DDY GAR’INDA KEBAPÇI VARDI

Eski petrol mühendislerinden Hasan Hüseyin Ural, 1949 yılında Maymune Boğazı’ndaki küçük rafineride çalışmaya giderken konuk olduğu DDY Batman Garı’nı şöyle anlatıyor: “O dönemler İluh köyü diye bilinen Batman’da 13 evden 7’si kerpiç, 6’sı mağara olarak toprağa kazılmıştı. Enteresan olan evlerde kapı ve pencere yoktu. Sadece perde vardı, elektrik de yoktu. DDY Garı’nın hemen arkasında duvarları olmayan, direkler üzerine kurulmuş, üzeri sazlıklarla örtülü bir lokanta vardı. Bir de kebap ocağı. Trenden inen yolcular, mutlaka orada yemek yerdi. Sonra köylüler köyüne. Maden Teknik Arama elemanları da gönderilen arabalarla kamplara giderlerdi. Gar’daki kebap ocağındaki kebabın tadına doyum olmazdı.”
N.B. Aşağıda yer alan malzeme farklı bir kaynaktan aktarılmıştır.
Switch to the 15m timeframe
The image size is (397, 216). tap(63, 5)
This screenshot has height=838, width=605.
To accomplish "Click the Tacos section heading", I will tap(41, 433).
TPAO’DA İLK BİNA MİSAFİRHANE İDİ

Eski petrolcü mühendislerinden Necdet Aksan da 1955 yılında ‘Belde’ olan Batman’ın bir yol üzerinde sağlı-sollu 14 işyerinin olduğunu söylüyor.  Aksan, TPAO tesisleri içinde ilk binanın ‘1 nolu Misafirhane’ olduğunu hatırlatıyor. Aksan, hatırlatıyor: “O zamanlar petrol uzmanları yani teknik personel Raman, Garzan ve Reşan kamplarında yaşıyordu. Batman henüz ilçe olmamıştı ama rafinerinin kurulmasıyla kentin ilk adımları atılıyordu. Site’deki lojmanların yapımı hızla sürüyordu. 1 nolu Misafirhane ilk yapılan binaydı. Petrol’ün başındaki üst düzey yöneticiler, misafirhanede kalıyordu.” O ilk misafirhanede eski Cumhurbaşkanları, Başbakanlar ve Bakanlar da ağırlanmıştı

İLK PETROLCÜLER BARAKA EVLER’DEYDİ

TPAO Batman Bölge Müdürlüğü tesislerinin bulunduğu Site Mahallesi öncesinde, petrolcüler Raman, Garzan ve Reşan kamplarının bulunduğu yerleşke alanında kalırdı. DDY Batman Gar’ına yakın mesafede Rafineriyi inşa eden ABD Parsons firması, ABD’li personel için ‘Baraka Ev’ler kurmuştu. O dönemlerin petrolcüleri kendi aralarında konuşurlardı; “Bir an önce şu Amerikalılar gitse de o evlere biz taşınabilsek.” Küçük barakalara yeni gelinlerin geldiğini de hatırlatan Suat Çalışlar; “Baraklarda sıcak su, elektrik, banyo ve kısa dalga radyo vardı. Herkesin hayali baraka evlere yerleşmekti” diyor.

RAMAN’DA FİLM MAKİNESİ VARDI

Eski gazetecilerden Teoman Erel’in  babası Raşit Erel, TPAO’da Kamp İdare Amiri idi. Erel 1955’li yıllarda Batman Rafinerisi’ne ait sinema film makinesinin olduğunu anımsatıyor: “Raman’da önce haftada 2, daha sonra haftada 3 kez sinema günleri vardı. Bir kamyonetin içinde rafineriye ait film makinesi gelirdi, perde açılır ve sinema seyredilirdi. Bu sinema gecelerinde kampta herkesin yanı sıra yakın köylerden gelenler film seyrederlerdi. Sinema geceleri iple çekilirdi. Raman Dağı’nda oturanlar sondör ve baş sondörlerdi. Alış-veriş, adli işler, mektup, telgraf ve telefon için ise Beşiri ilçesine gidilirdi.”